“And when the woman saw that the tree was good for food and it was pleasant to look at, and a tree to be desired in order to make one wise, she took of its fruit and ate” [Genesis 3:6].
This is the main premise of Pastor John Bevere’s book Good or God?.
It wasn’t the evil side of the tree of knowledge of good and evil that drew Eve to sin, it was the “good” side.
Bevere says that the key words good, pleasant and desired touched him the most.
What does he mean touched?
He means the Spirit of God revealed the deep meaning of this scripture to him. In fact, he states that God said to him “There is a good that is not of Me. It is not submitted to Me.”
How could this be?
It is all about discernment, a term that is tossed around in some Christian circles but many don’t really know how discernment works. The dictionary definition says “(in Christian contexts) it means a perception that comes about in the absence of judgment with a view to obtaining spiritual direction and understanding.”
Some readers may have checked out by now, thinking that any perception that comes about in the absence of judgment must be a belief from the “lunatic fringe” of Christianity, but maybe it is not.
Sinclair Ferguson writing on the “Ligonier Ministries Website” [from R.C. Sproul’s ministry] says that discernment is a special grace gift and cites 1 Corinthians 12:10 and Psalms 199:66 as Scriptural support. A discerning Christian is not a judgmental Christian; discernment goes beyond judgment. “It [discernment] involved our Lord’s knowledge of God’s Word and His observation of God’s ways with men (He, supremely, had prayed, “Teach me good judgment … for I believe Your commandments,” Ps. 119:66). Doubtless His [Jesus’] discernment grew as He experienced conflict with, and victory over, temptation, and as He assessed every situation in the light of God’s Word” [Ferguson, “What is Discernment?”].
You might think this is ok for Jesus, but does He expect us to develop discernment?
Yes He does.
It is a level of growth that we can aspire to, reading and studying the Word of God to the point that we can “think God’s thoughts after Him.” Does it come easily? No. Does it come quickly? No. Is it something we can ask for and expect that we can get? No.
It is a special grace gift.
Hebrews 4:13 “Nothing in all creation is hidden from God’s sight. Everything is uncovered and laid bare before the eyes of Him to whom we must give account.” All men will not have that perception but Christians with great discernment can have inklings of this view if they devote the time and effort to really know God.
What is the value of discernment? Discernment can guard us from the false teaching that is so common in the world. Many spiritual leaders would have us believe their message but their word may not really be grounded in God’s word. Ferguson states that discernment can assist in spiritual healing. A Christian with discernment can see deeply into a person’s heart where they are struggling with issues that are damaging their lives. This “heart knowledge” can help another with healing that goes beyond physical healing or psychological healing. The focus is on spiritual healing. Discernment can allow a Christian to truly lead a “free” life. We all know that “things of this world” can bind us but a discerning Christian is not held back in life by worldly concerns. “The zealous but undiscerning Christian becomes enslaved—to others, to his own uneducated conscience, to an unbiblical pattern of life. Growth in discernment sets us free from such bondage, enabling us to distinguish practices that may be helpful in some circumstances from those that are mandated in all circumstances” [Ferguson]. Finally, discernment triggers spiritual development in the Christian. The discerning Christian avoids the frustration of understanding the presence of God in today’s world. This person can see harmony in all God’s work and how His words apply to the world today. This knowledge leads to phenomenal spiritual growth.

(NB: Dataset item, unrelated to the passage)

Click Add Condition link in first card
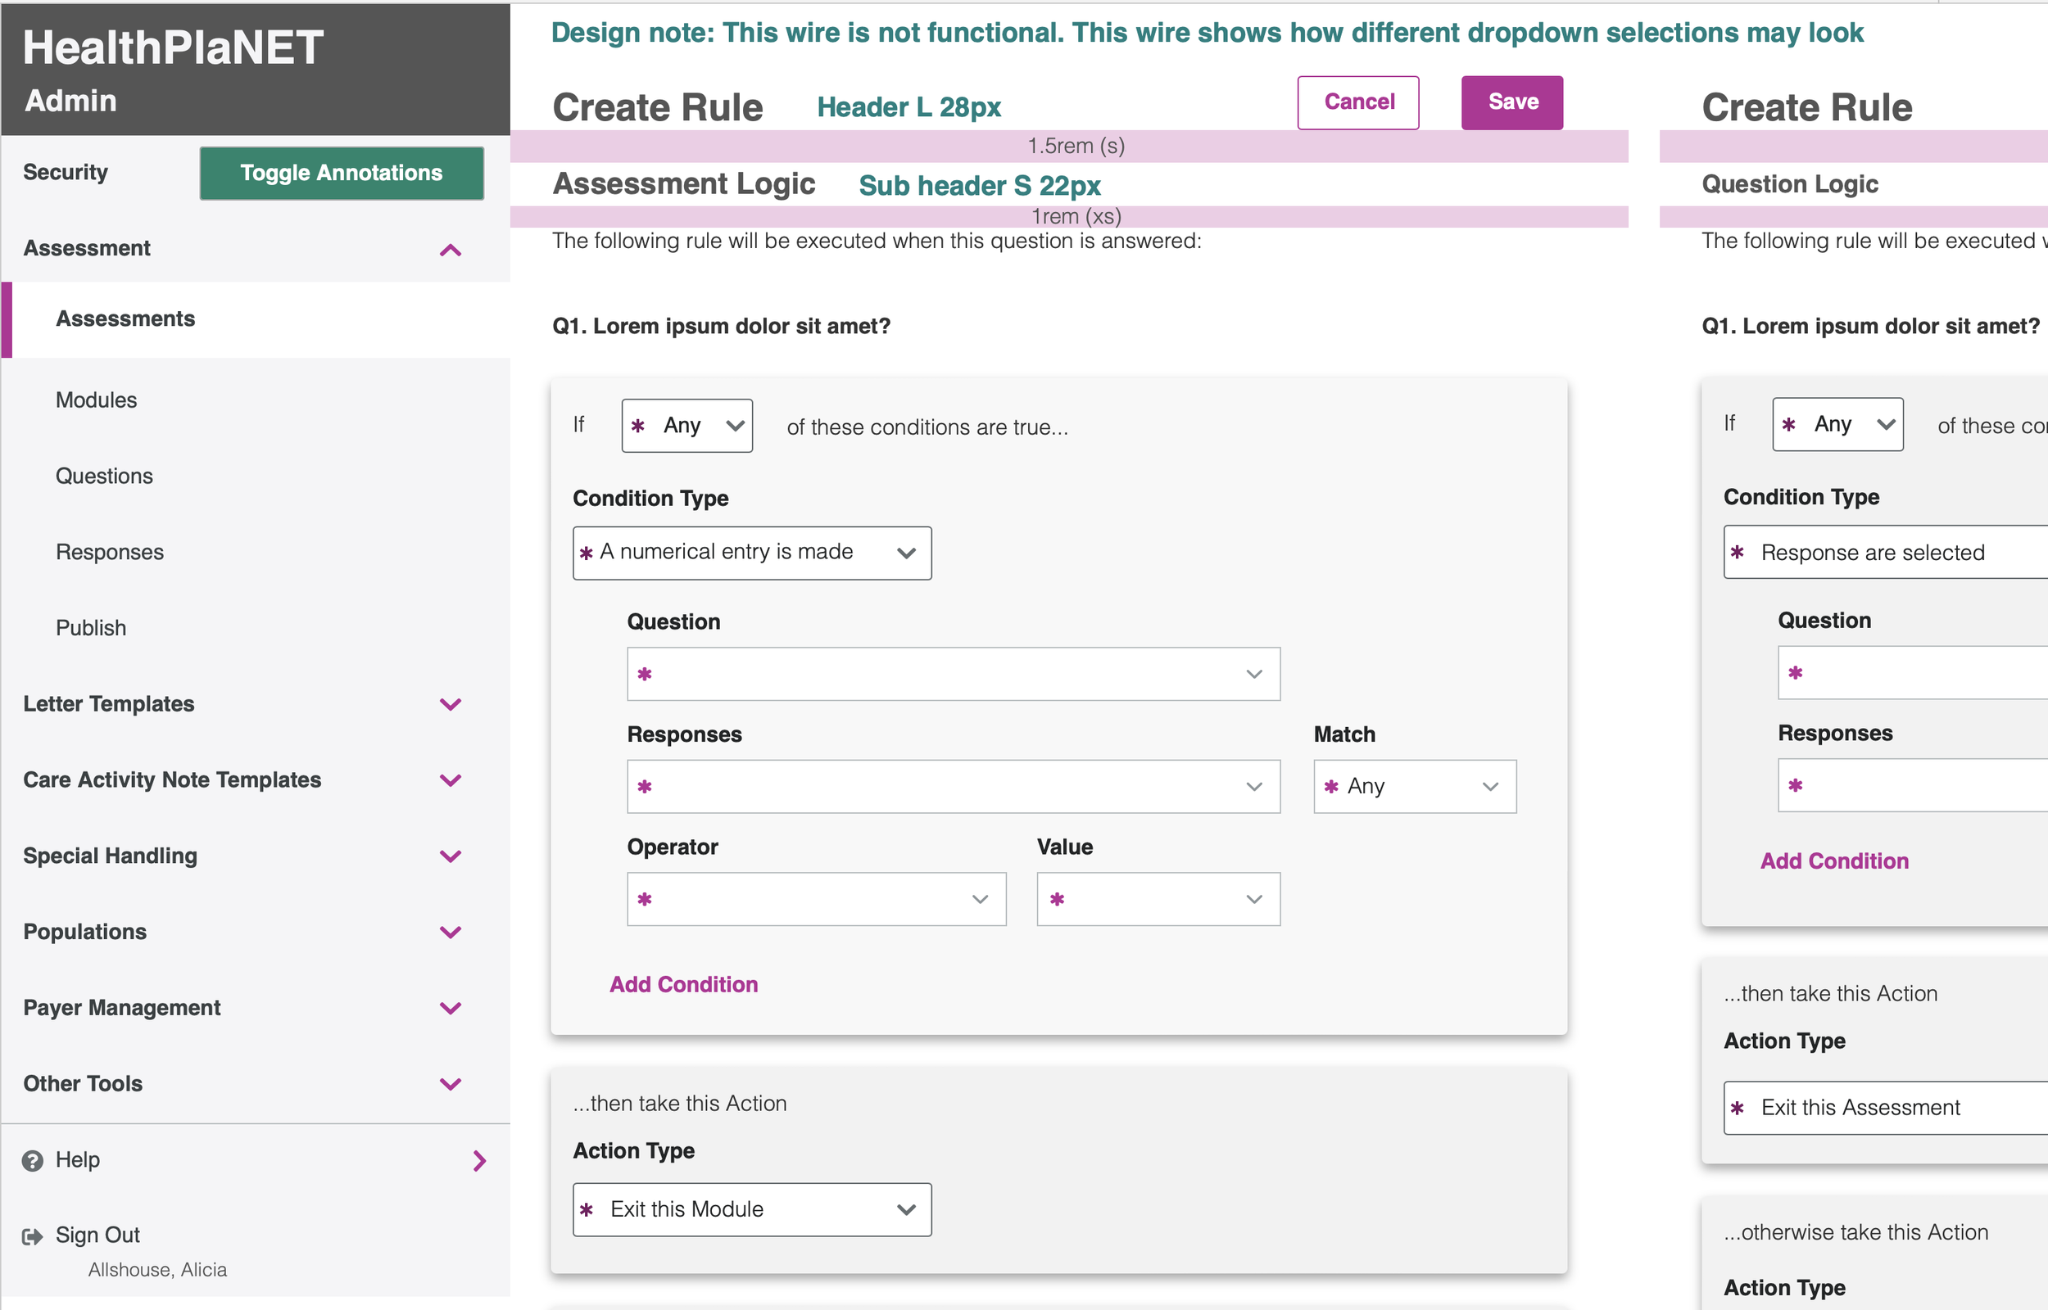Viewport: 2048px width, 1310px height. (683, 984)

In the study of Good or God?, why should we be concerned with this idea of discernment?
Because our author claims it.
When he says “the spirit of God” said to me “There is a good that is not of Me. It is not submitted to Me”, he is talking about receiving a discerning word from God.
We can cast doubt on Bevere’s ideas and label him as a member of the “lunatic fringe” of Christianity, but let’s not do that.
Psalms 119: 125 has the prayer “I am your servant; give me discernment.”